Virus Name: Appelscha
V Status: New
Discovery: July, 1994
Symptoms: .COM & .EXE growth; system hangs;
possible file date/time changes;
decrease in total system & available free memory
Eff Length: 2,161 Bytes
Type Code: PRtA - Parasitic Resident .COM & .EXE Infector
Detection Method: F-Prot, IBMAV, AVTK, ViruScan, Sweep,
NAVDX, VAlert, NAV,
AVTK/N, Sweep/N, IBMAV/N, NShld, NAV/N
Removal Instructions: Delete infected files
The Appelscha virus was submitted in July, 1994. Its origin or point
of isolation is unknown. Appelscha is a memory resident infector of
.COM and .EXE files, but not COMMAND.COM.
When the first Appelscha infected program is executed, this virus
will install itself memory resident at the top of system memory but
below the 640K DOS boundary, moving interrupt 12's return.
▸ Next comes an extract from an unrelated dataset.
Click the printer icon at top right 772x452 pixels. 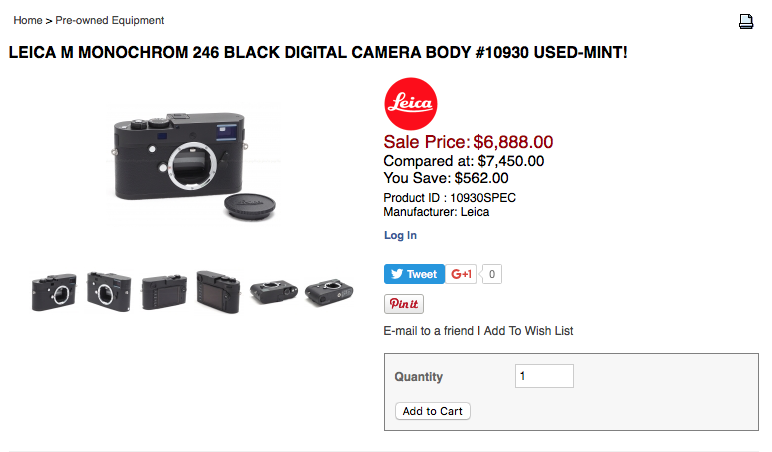[x=745, y=22]
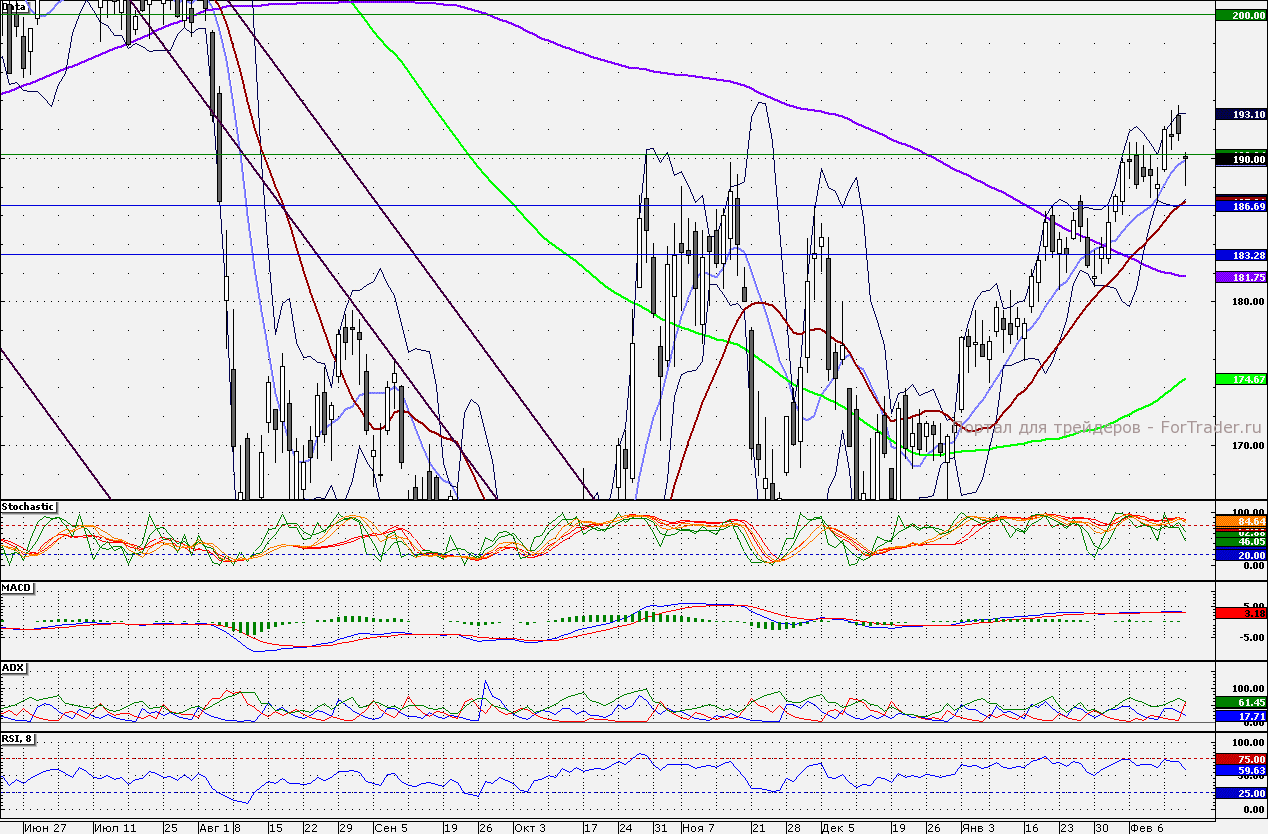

Total
system and available free memory, as indicated by the DOS CHKDSK
program, will have decreased by 2,480 bytes. Interrupt 21 will be
hooked by the virus in memory.
Once the Appelscha virus is memory resident, it will infect .COM and
.EXE files when they are executed. Infected files will have a file
length increase of 2,161 bytes with the virus being located at the
end of the file. The program's date and time in the DOS disk
directory listing will not be altered. The following text string is
encrypted within the viral code:
The Appelscha virus will occassionally reinfect a previously infected
file, adding an additional 2,161 bytes to the file's length.
System hangs may occur when infected programs are executed. The
virus will also occassionally change the file date and time in the
DOS disk directory listing when it infects or reinfects files.